__Material for this exercise__.
━━━━━━━━━━

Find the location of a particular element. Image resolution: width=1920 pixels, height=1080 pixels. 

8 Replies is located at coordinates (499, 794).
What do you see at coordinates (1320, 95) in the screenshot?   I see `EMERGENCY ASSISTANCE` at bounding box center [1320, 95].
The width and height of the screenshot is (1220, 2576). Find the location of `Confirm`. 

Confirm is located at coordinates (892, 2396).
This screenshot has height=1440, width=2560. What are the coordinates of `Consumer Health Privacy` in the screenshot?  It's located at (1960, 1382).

━━━━━━━━━━

__Work to be completed__.
Put every line of the listing into a numbered list and leave out the blank lines.

__Reply__.
1. Find the location of a particular element. Image resolution: width=1920 pixels, height=1080 pixels. 
2. 8 Replies is located at coordinates (499, 794).
3. What do you see at coordinates (1320, 95) in the screenshot?   I see `EMERGENCY ASSISTANCE` at bounding box center [1320, 95].
4. The width and height of the screenshot is (1220, 2576). Find the location of `Confirm`. 
5. Confirm is located at coordinates (892, 2396).
6. This screenshot has height=1440, width=2560. What are the coordinates of `Consumer Health Privacy` in the screenshot?  It's located at (1960, 1382).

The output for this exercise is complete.